◆ **DOCUMENT EXCERPT**:
# New Wi-Fi rating feature (Beta)



## Jeremy (Jul 20, 2013)

You may have seen "Wi-Fi Rating" under your names in The Train Station and Re-Tail boards.  Go to someone's profile and click the Wi-Fi Feedback tab.  This is our new feature for leaving positive or negative ratings when you play Animal Crossing online with someone.  This way, if, for example, someone is known to steal items, it will be documented for all to see in their ratings.  So we will see how this works and if it works well we will keep it.


----------



## Garrett x50 cal (Jul 20, 2013)

I was wondering how new this feature was!

I think it's a nice addition only potential problem can we view who gives us the rating we get?


----------



## BellGreen (Jul 20, 2013)

This looks interesting. It will make a little warning for players without publicly showing to a hundred members, lol.


----------



## bittermeat (Jul 20, 2013)

I keep getting errors when I try to submit feedback.


----------



## Snow (Jul 20, 2013)

I saw this flickering on and off and was wondering when it would go into effect. I agree with Garrett though -- it worries me if the recipient knows who left them feedback.

If they do, I wouldn't want to leave any negative feedback -- anyone who is a bad trader is definitely the type to bomb you with fake negative feedback to get back at you.

- - - Post Merge - - -

So I was just able to use it with a few problems: 

I copied the deal url but it kept getting rejected as invalid
the additional comments are not optional, 10 characters or more are required to send the form. 

And yeah, since it's not anonymous I can't imagine actually reporting a bad trader since you don't have to prove that the trade/visit actually took place and revenge feedback would be a problem. But getting lots of +1 ratings would show that someone is a good trader, so I think it will help.


----------



## BellGreen (Jul 21, 2013)

Yeah, I think it should be anonymous. I don't want bad players to give bad feedback to others since they know :-(


----------



## Caius (Jul 21, 2013)

Stored data:
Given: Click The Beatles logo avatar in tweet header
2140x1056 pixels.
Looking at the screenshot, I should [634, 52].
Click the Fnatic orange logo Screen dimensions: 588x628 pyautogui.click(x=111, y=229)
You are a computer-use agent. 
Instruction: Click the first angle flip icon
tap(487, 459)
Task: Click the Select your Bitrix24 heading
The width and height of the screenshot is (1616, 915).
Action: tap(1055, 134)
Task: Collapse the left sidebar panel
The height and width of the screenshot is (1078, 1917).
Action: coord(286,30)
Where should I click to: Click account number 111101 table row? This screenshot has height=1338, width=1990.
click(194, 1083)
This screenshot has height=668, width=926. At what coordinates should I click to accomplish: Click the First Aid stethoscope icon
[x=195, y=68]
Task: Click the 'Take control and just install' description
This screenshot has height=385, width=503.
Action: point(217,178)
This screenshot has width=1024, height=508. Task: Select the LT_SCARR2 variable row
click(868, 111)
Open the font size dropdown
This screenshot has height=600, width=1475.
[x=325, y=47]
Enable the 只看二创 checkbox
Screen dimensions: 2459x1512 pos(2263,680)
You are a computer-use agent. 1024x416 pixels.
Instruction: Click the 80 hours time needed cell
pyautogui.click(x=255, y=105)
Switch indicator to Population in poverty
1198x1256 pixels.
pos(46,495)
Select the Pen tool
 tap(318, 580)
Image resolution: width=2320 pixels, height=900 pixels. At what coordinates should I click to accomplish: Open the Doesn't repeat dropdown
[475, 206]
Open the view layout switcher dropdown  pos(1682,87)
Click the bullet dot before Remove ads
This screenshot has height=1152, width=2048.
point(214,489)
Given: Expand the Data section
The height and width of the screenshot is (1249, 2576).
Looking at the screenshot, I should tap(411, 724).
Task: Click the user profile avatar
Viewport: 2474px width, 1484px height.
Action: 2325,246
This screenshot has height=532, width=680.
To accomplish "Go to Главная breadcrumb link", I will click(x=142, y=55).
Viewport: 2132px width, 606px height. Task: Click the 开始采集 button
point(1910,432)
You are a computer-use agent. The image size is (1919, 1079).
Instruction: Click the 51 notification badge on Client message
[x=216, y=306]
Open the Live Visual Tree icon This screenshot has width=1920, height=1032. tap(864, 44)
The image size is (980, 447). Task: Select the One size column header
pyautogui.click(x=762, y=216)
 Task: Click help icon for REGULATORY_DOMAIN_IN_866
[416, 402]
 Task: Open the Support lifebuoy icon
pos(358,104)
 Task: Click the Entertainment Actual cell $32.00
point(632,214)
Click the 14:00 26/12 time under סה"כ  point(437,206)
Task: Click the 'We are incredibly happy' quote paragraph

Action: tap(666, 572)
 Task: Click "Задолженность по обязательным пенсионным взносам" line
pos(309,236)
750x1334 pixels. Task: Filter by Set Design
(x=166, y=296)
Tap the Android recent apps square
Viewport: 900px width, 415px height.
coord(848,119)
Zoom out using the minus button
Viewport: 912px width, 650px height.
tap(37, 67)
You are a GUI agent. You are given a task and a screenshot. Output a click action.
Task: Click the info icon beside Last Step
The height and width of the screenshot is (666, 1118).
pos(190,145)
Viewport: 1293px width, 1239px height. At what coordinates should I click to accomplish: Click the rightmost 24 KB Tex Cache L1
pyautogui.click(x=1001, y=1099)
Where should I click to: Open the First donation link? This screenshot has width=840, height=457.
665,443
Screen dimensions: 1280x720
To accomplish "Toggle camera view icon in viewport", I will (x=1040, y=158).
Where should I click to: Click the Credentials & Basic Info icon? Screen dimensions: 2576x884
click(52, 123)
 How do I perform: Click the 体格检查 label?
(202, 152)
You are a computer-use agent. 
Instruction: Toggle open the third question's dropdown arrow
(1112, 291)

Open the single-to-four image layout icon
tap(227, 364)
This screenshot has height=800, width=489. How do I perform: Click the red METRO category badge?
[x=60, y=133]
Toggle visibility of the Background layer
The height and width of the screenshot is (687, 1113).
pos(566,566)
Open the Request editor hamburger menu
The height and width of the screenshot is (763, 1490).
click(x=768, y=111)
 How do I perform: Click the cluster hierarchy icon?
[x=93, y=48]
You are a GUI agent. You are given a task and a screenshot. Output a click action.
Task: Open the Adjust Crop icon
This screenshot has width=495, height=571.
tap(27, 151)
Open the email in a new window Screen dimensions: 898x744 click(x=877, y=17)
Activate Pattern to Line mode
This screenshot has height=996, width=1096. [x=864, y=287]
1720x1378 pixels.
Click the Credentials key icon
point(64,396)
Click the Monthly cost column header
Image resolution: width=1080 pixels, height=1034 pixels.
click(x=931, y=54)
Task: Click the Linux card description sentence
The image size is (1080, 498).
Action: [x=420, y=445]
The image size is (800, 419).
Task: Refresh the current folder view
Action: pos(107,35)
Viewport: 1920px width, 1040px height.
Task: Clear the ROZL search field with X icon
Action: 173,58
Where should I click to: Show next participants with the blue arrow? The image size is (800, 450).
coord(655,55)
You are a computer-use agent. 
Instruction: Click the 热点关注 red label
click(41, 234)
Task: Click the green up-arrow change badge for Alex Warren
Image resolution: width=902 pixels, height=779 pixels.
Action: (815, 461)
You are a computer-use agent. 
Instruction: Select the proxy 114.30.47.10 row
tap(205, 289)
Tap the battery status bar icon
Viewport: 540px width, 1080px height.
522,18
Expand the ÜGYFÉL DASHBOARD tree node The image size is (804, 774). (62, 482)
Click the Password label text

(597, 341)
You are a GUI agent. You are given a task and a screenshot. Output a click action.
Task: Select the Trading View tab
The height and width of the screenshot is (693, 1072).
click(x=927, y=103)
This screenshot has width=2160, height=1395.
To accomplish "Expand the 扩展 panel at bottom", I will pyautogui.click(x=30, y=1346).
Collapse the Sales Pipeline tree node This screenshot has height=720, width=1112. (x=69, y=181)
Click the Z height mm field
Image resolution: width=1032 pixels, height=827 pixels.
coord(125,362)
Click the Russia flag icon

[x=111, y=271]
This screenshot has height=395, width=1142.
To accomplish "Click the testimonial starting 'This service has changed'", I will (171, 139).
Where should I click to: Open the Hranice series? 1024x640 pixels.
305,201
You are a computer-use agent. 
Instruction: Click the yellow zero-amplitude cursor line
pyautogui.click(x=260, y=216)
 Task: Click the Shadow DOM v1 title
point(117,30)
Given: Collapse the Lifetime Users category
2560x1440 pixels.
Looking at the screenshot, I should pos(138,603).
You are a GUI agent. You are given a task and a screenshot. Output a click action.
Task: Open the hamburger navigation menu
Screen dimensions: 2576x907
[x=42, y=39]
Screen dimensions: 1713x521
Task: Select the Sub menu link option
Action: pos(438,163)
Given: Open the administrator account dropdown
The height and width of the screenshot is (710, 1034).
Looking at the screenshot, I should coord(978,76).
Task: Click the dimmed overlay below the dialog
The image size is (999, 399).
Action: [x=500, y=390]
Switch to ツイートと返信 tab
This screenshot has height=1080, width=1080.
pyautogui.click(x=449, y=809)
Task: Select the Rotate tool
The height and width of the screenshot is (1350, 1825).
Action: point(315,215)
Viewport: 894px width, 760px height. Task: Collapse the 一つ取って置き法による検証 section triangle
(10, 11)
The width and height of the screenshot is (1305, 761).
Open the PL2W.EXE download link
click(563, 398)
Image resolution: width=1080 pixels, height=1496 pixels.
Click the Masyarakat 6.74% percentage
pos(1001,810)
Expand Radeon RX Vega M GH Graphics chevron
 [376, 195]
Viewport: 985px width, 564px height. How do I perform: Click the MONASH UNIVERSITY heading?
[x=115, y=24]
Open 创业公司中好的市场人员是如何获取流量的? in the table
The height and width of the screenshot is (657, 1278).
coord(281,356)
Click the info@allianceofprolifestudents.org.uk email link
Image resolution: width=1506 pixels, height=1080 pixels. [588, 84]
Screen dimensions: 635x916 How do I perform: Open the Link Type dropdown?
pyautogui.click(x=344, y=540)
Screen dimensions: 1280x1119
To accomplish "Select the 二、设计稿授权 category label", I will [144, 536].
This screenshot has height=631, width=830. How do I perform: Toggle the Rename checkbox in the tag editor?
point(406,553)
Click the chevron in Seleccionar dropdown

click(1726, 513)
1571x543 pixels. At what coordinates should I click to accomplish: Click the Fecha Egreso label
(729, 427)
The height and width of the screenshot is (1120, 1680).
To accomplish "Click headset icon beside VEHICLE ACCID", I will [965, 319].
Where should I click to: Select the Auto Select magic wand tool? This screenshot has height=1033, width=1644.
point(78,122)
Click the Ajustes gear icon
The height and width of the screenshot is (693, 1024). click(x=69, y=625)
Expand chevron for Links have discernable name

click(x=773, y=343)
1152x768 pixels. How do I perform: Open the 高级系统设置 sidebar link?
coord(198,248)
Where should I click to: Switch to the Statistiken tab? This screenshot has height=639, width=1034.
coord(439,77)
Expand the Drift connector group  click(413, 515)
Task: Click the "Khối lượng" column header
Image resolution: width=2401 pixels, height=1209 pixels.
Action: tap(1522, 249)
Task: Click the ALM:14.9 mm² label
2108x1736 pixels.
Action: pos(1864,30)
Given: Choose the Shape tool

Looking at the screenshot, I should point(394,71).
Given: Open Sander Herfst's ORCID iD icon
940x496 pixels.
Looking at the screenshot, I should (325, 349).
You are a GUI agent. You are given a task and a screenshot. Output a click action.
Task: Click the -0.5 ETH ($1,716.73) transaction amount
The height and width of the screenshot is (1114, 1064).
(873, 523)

◆ **WRITTEN INSTRUCTION 1**: Could you output the passage of the Wi-Fi rating thread between "You may have" and "rating we get?", inclusive?
◆ **WRITTEN INSTRUCTION 2**: Can you carry the Wi-Fi rating thread forward from the point where it stops?

◆ **RESPONSE 1**:
You may have seen "Wi-Fi Rating" under your names in The Train Station and Re-Tail boards.  Go to someone's profile and click the Wi-Fi Feedback tab.  This is our new feature for leaving positive or negative ratings when you play Animal Crossing online with someone.  This way, if, for example, someone is known to steal items, it will be documented for all to see in their ratings.  So we will see how this works and if it works well we will keep it.


----------



## Garrett x50 cal (Jul 20, 2013)

I was wondering how new this feature was!

I think it's a nice addition only potential problem can we view who gives us the rating we get?

◆ **RESPONSE 2**:
Loving this already.


----------



## Justin (Jul 21, 2013)

Changed the additional comments to no minimum character requirement. I also experienced some issues with the deal URL, we'll look into it.


----------



## Rose (Jul 21, 2013)

Hallelujah.


----------



## Garrett x50 cal (Jul 21, 2013)

Uh, I personally WANTED to know who gives rep or not because I tend to piss off people and I don't want them giving me bad trading rep when we never traded.


----------



## Mistreil (Jul 21, 2013)

I'd think it'd be best to leave anonymity off. People could abuse that to harass others-- and if someone receives negative feedback and harass the person who sent it... well, that would be a definite cause for a ban. :T

And adding URLs doesn't seem to work for me at all. If you're using the example as a guideline to regulate the URLs, I might know the problem: the example has a ".com/forum/showthread.php" field, whereas most (if not all) urls here just have ".com/showthread.php" (such as this page, which is "http://www.belltreeforums.com/showthread.php?76292-New-Wi-Fi-rating-feature-(Beta)")


----------



## Miya902 (Jul 21, 2013)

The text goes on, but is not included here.